• Directive:
Rewrite the stretch of records from the line containing "You are a computer-use agent." through the line containing "pyautogui.click(x=48, y=378)", swapping "agent" for "assistant" and leaving everything else unchanged.

* begin Given entries *

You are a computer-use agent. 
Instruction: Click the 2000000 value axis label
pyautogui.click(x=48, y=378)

* end Given entries *
* begin Given entries *

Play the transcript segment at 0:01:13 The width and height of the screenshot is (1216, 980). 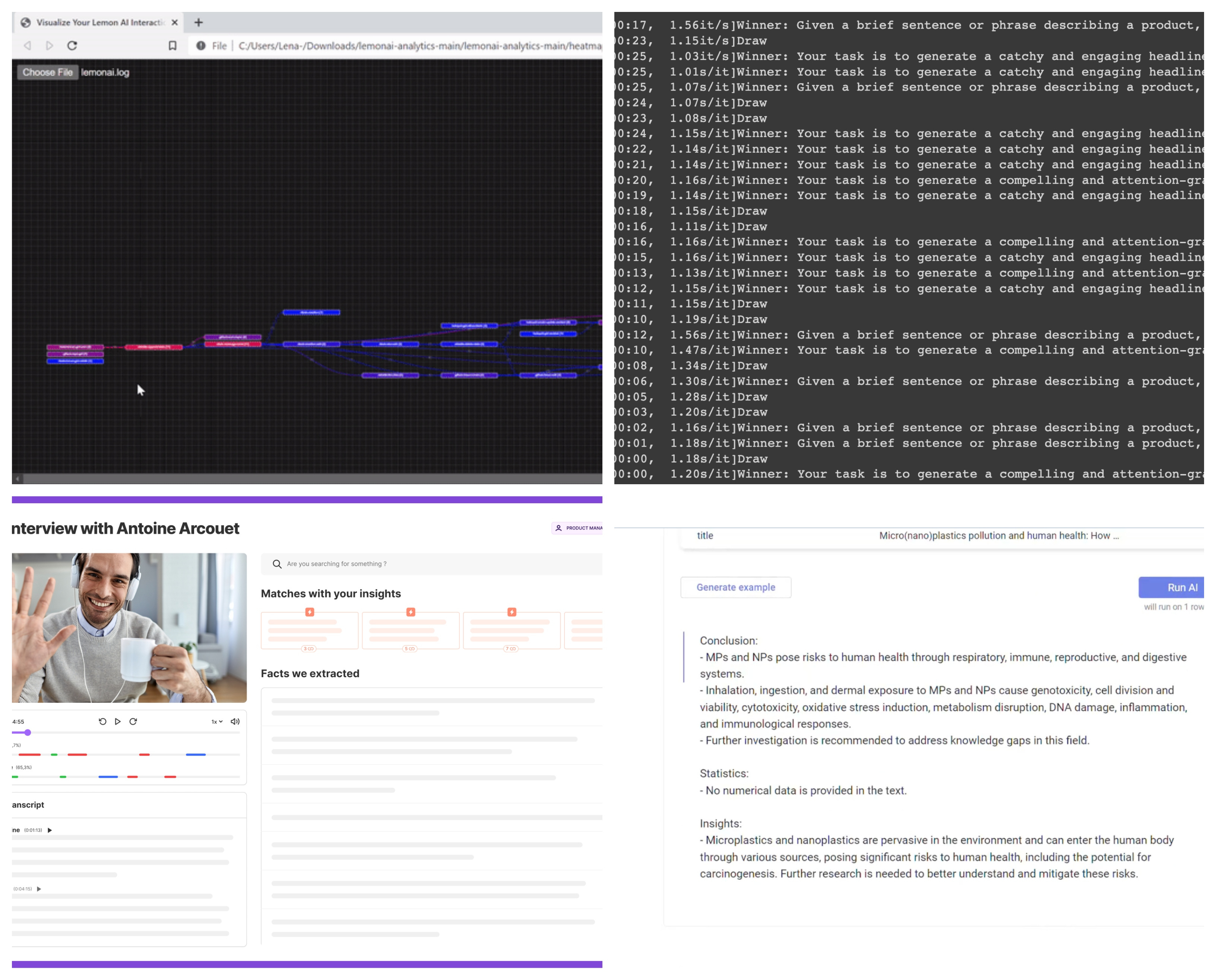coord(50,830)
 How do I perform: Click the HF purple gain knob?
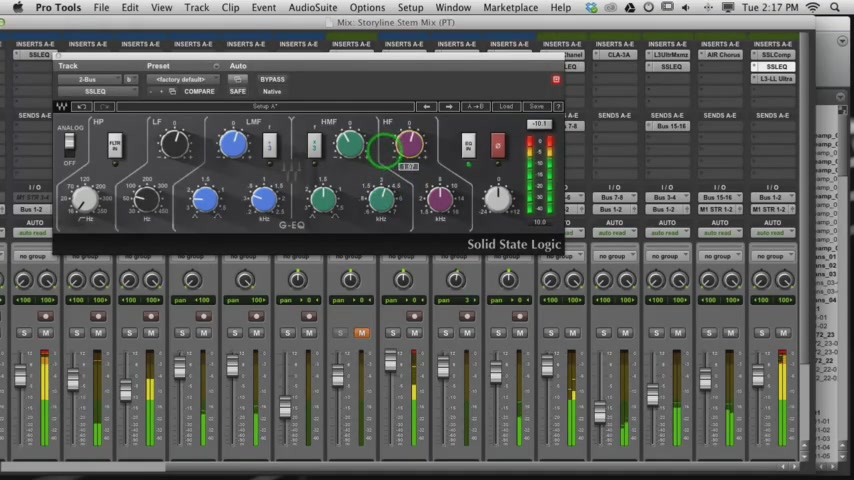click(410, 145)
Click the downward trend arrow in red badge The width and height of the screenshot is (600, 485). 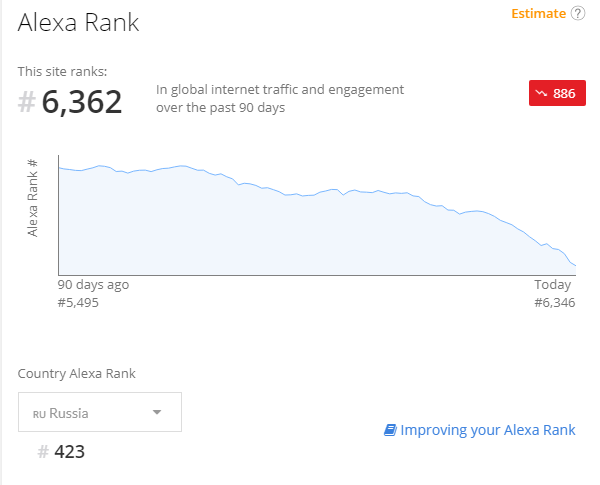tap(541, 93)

* end Given entries *

• Task answer:
You are a computer-use assistant. 
Instruction: Click the 2000000 value axis label
pyautogui.click(x=48, y=378)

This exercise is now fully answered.